*Listed records:*
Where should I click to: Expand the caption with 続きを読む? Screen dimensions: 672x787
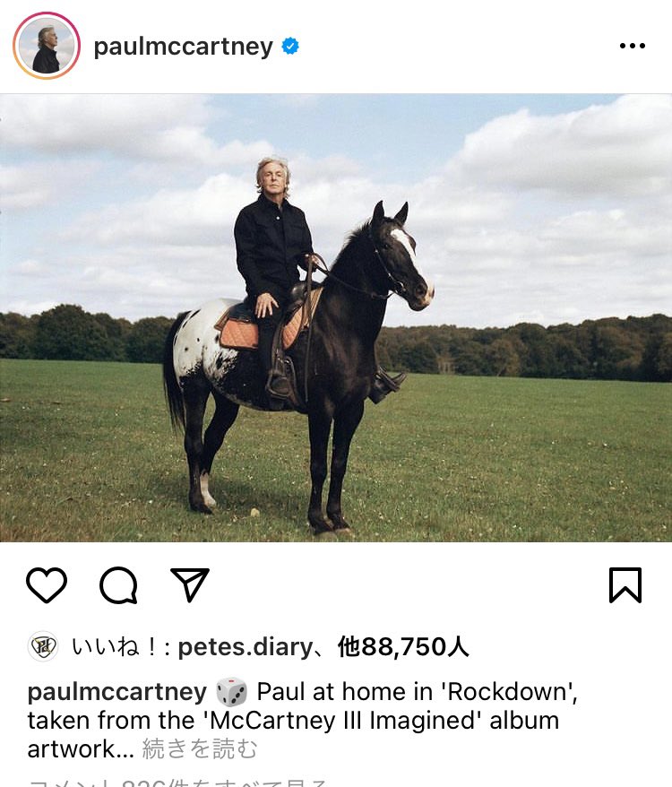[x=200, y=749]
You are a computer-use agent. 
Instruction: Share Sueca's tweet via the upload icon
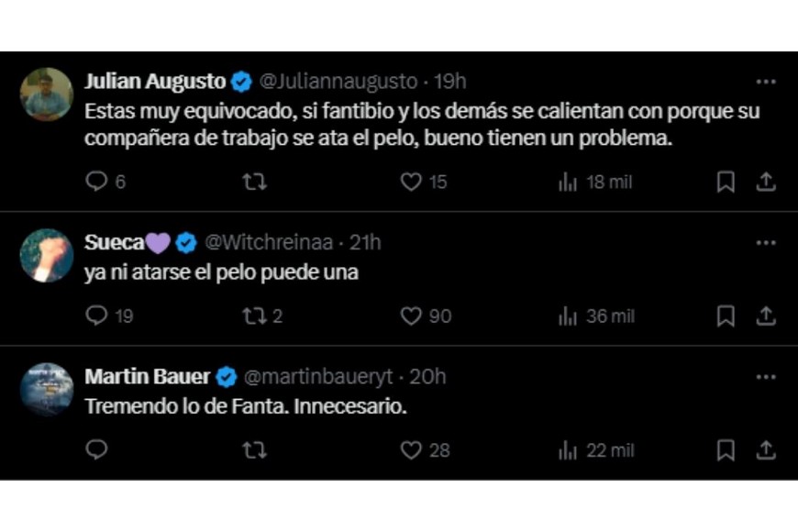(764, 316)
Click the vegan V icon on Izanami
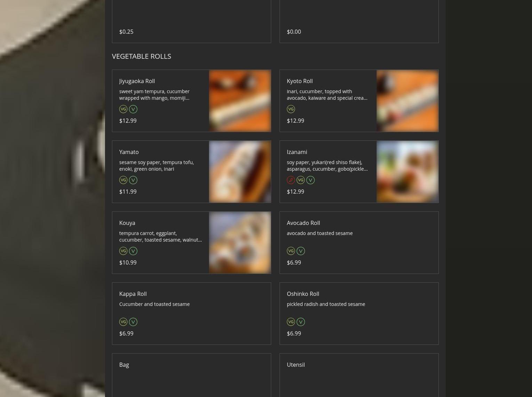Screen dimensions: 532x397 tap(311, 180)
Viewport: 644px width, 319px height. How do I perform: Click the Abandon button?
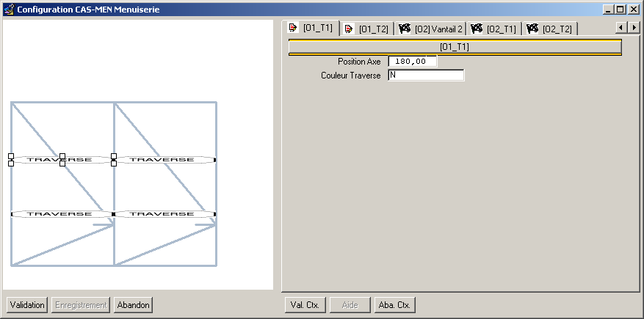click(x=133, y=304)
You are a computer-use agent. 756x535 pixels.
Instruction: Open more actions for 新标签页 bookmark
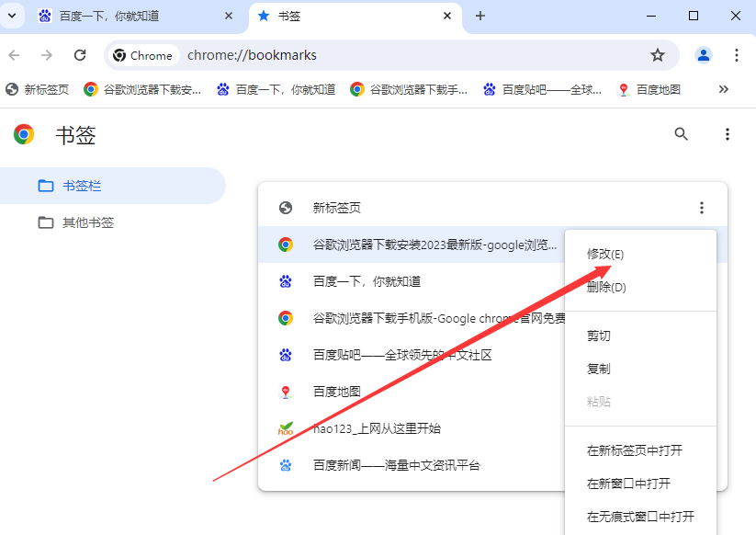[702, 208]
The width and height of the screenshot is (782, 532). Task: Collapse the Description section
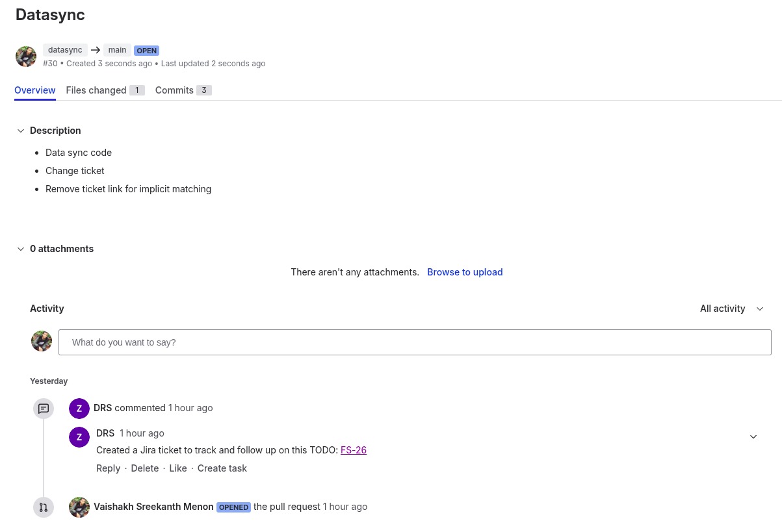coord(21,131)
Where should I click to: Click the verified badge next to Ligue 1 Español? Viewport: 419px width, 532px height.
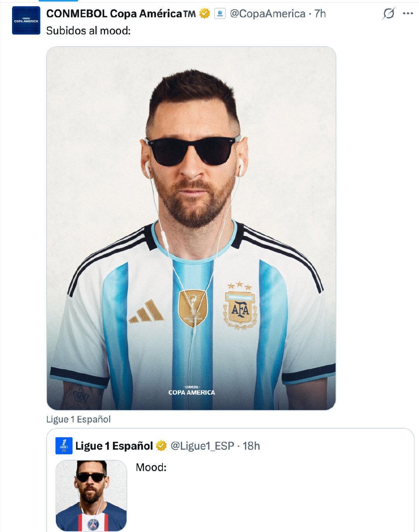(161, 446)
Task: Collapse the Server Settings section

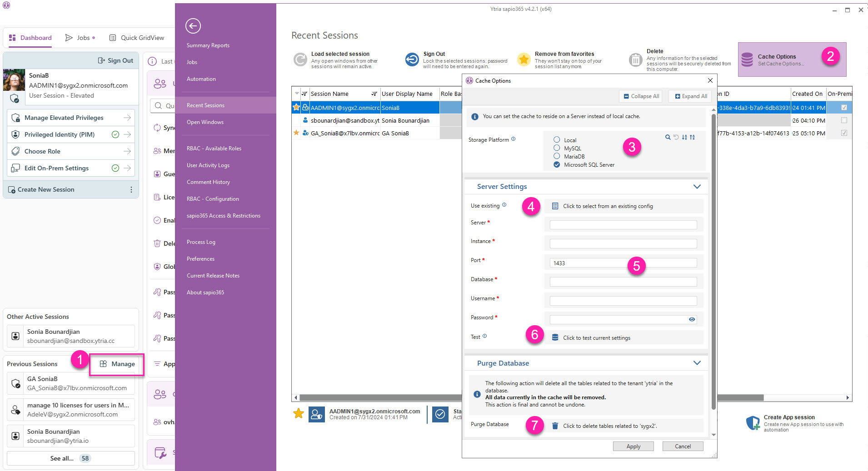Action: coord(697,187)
---
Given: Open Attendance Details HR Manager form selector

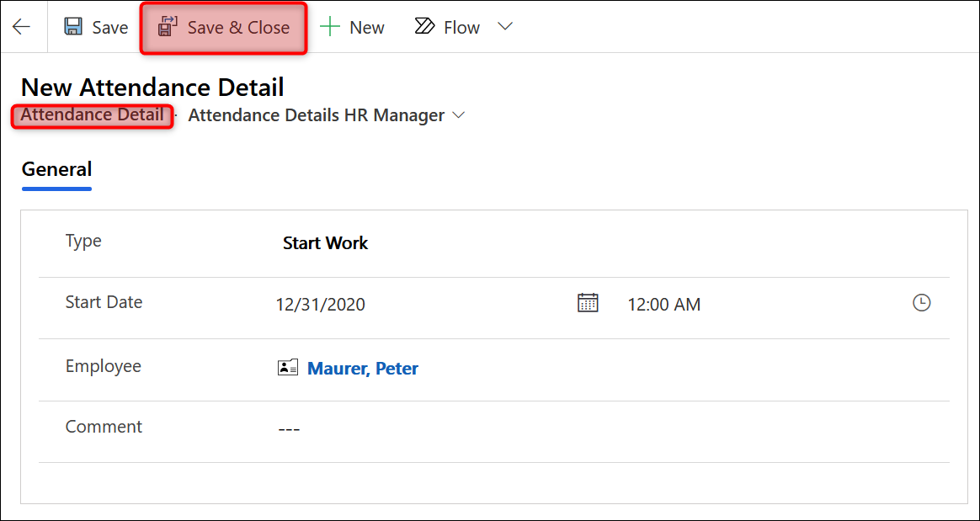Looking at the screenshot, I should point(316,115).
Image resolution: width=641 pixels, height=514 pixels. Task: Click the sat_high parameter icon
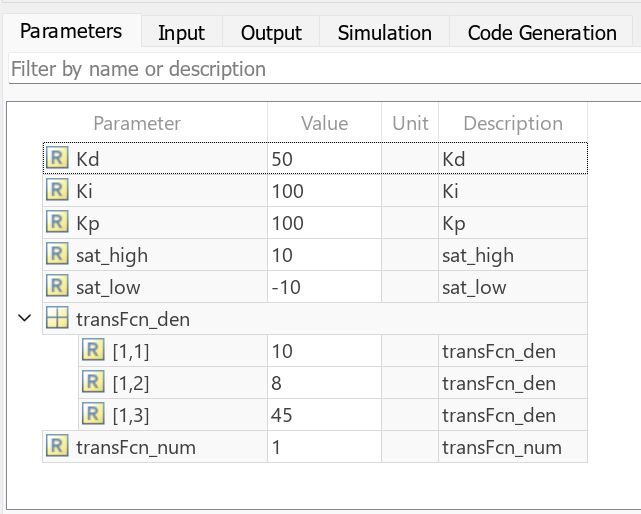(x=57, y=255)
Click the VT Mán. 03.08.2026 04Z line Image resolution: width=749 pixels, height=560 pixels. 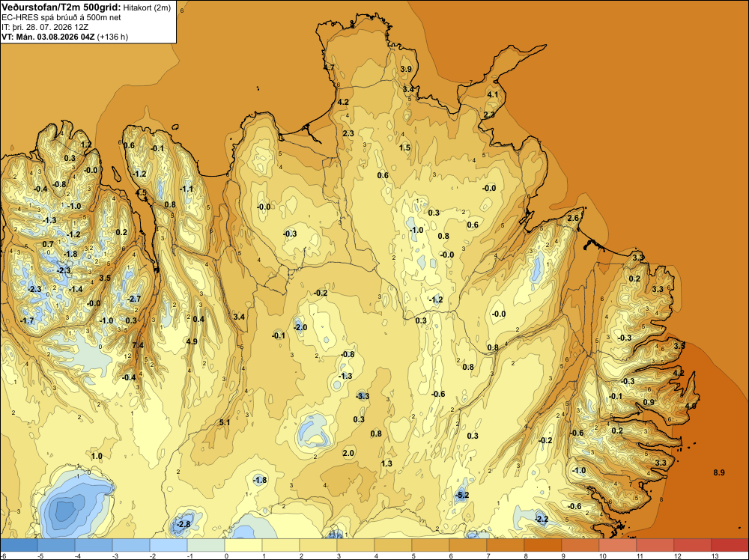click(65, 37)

*What you need to do:* In the material above, please count the lines that hold the word "agent" and answer with only that number.

*Written reply:* 2